(Textauszug)
________________
Von der Bahnstation Lützelflüh mitten im Emmental führt ein schmaler Fussweg zwischen behäbigen Häusern und gepflegten Gärten über die Emme zur Kirche, die schon von weitem ihren auffallend spitzen Turm in den Himmel stösst. Dicht an der Südseite des Kirchenschiffs befindet sich das Grab des Dichterpfarrers Jeremias Gotthelf, der mit bürgerlichem Namen Albert Bitzius hiess. Er wirkte von 1831 bis 1854 in Lützelflüh, als Pfarrer und gut bezahlter Schriftsteller. Sein Werk zählt heute zur Weltliteratur. Die Verfilmungen aus den 1950er-Jahren haben Kultstatus, und Drehbuchzitate wie «Änneli, gib mer es Müntschi» oder «Buebli, du bisch am Lätze» sind populäres Gemeingut.

Nicht weit von der Kirche, in der Gotthelf seine donnernden Predigten hielt, steht das alte Pfarrhaus, das im Gedenken an seinen bedeutendsten Bewohner zum Gotthelf-Zentrum umfunktioniert wurde. Seit 2012 ist das Literaturzentrum in Betrieb, heuer läuft bereits die siebte Saison. Wie hat sich die Institution entwickelt, die im Dorf zuerst umstritten war und der viele voraussagten, ihr werde der Schnauf bald einmal ausgehen?

Die Kaffeekanne des Dichters
Heinrich Schütz und Werner Eichenberger gehören zum vierköpfigen Leitungsteam. Sie sind mit dem Lauf der Dinge und der Zugkraft ihres Protagonisten Gotthelf sehr zufrieden. «Wir verzeichnen jährlich zwischen 4000 und 5000 Besucherinnen und Besucher; dieses Ergebnis kann mit Museen in ähnlicher Grösse absolut mithalten und ist für ein Literaturzentrum ansehnlich», sagt Schütz.

Das Museum mit seinen fünf pfarrhauszimmergrossen Ausstellungsräumen ist klein, aber gediegen und gewährt auf gut fassbare Art Einblicke in das Leben und Schaffen eines Intellektuellen in der ersten Hälfte des 19. Jahrhunderts. Eindrücklich ist der erste Raum, in dem sich rote Buchattrappen türmen. Sie veranschaulichen, welch stattliches Werk Gotthelf in bloss 18 Jahren erschaffen hat. Und stimmungsvoll bringt einem der dritte Raum das Familienleben der Familie näher, mit dem schönen Geschirr und der imposanten Kaffeekanne des prominenten Hausherrn.
________________
(Gestellte Aufgabe a) Wozu dienen laut dem Textauszug über das Gotthelf-Zentrum die roten Buchattrappen im ersten Ausstellungsraum? Antworte in einem Satz.

(Eingabe)
________________
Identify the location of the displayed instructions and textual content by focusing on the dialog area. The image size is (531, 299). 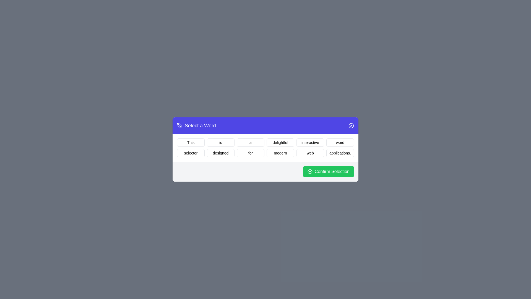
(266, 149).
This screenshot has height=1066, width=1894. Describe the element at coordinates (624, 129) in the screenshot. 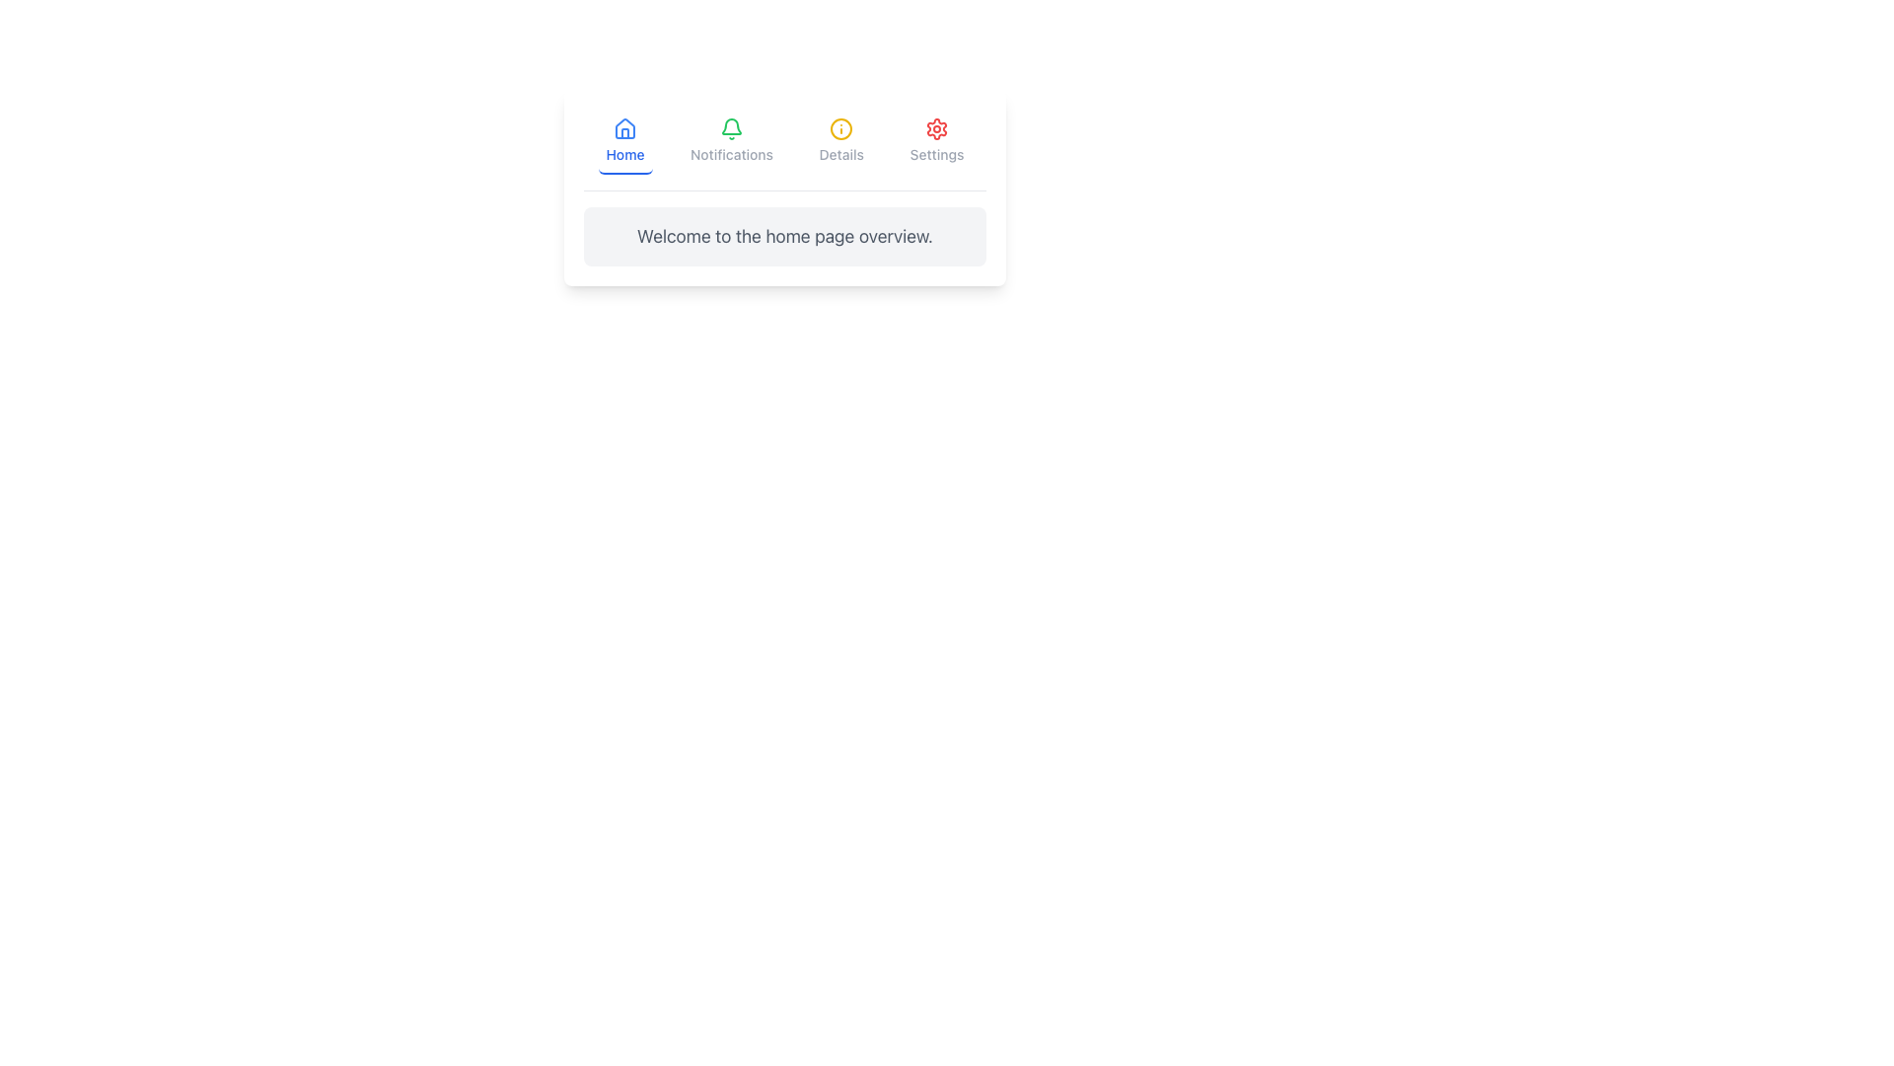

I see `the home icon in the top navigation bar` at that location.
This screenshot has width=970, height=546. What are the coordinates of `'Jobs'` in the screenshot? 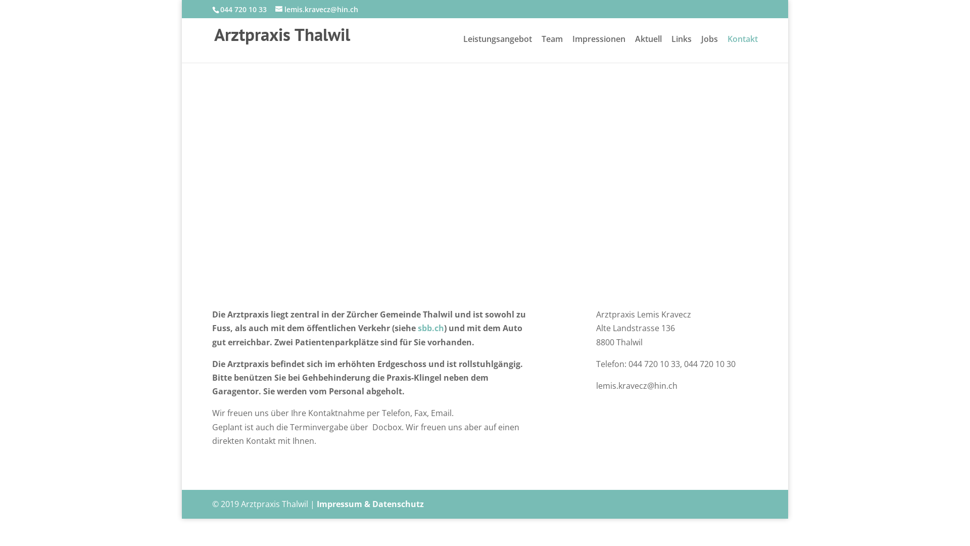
________________
(Gestellte Aufgabe b) Formatiere die Einträge vom Anfang bis einschließlich der Zeile mit "at that location." als JSON-Liste von Zeichenketten, eine pro Zeile und ohne Leerzeilen. Lass die Bilder in der Antwort weg.

(Endergebnis a) Die roten Buchattrappen veranschaulichen, welch stattliches Werk Gotthelf in bloss 18 Jahren erschaffen hat.

(Endergebnis b)
[
  "Identify the location of the displayed instructions and textual content by focusing on the dialog area. The image size is (531, 299). ",
  "(266, 149).",
  "This screenshot has height=1066, width=1894. Describe the element at coordinates (624, 129) in the screenshot. ",
  "I see `the home icon in the top navigation bar` at that location."
]